WHAT IS REQUIRED ::
After finding the line that holds "The image size" below, set down that line and the rest through the final one exactly, leaving the pictures out.

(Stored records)

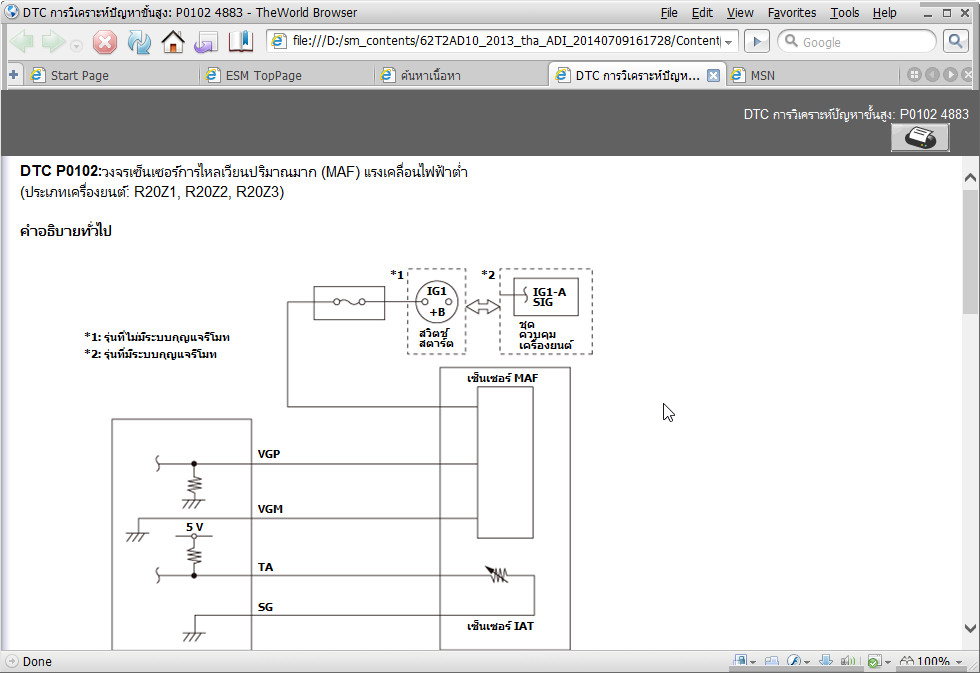Go to the Home page icon
980x673 pixels.
pos(172,42)
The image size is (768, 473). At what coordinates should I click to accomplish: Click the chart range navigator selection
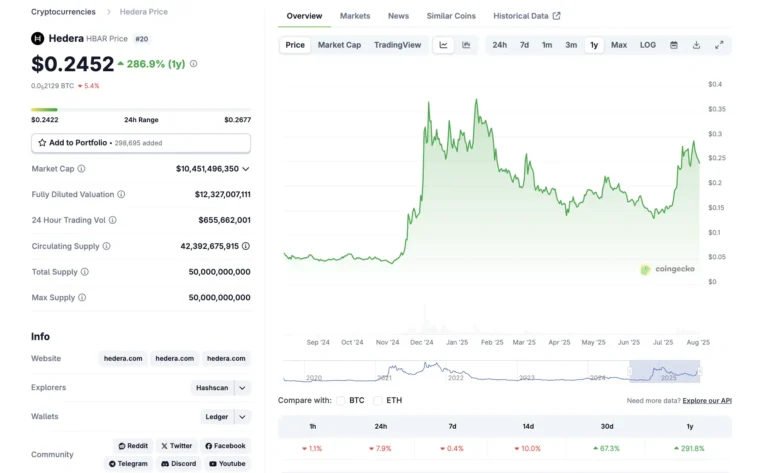click(664, 371)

RESPONSE FOR THIS EXERCISE ::
The image size is (768, 473). At what coordinates should I click to accomplish: Click the chart range navigator selection
click(664, 371)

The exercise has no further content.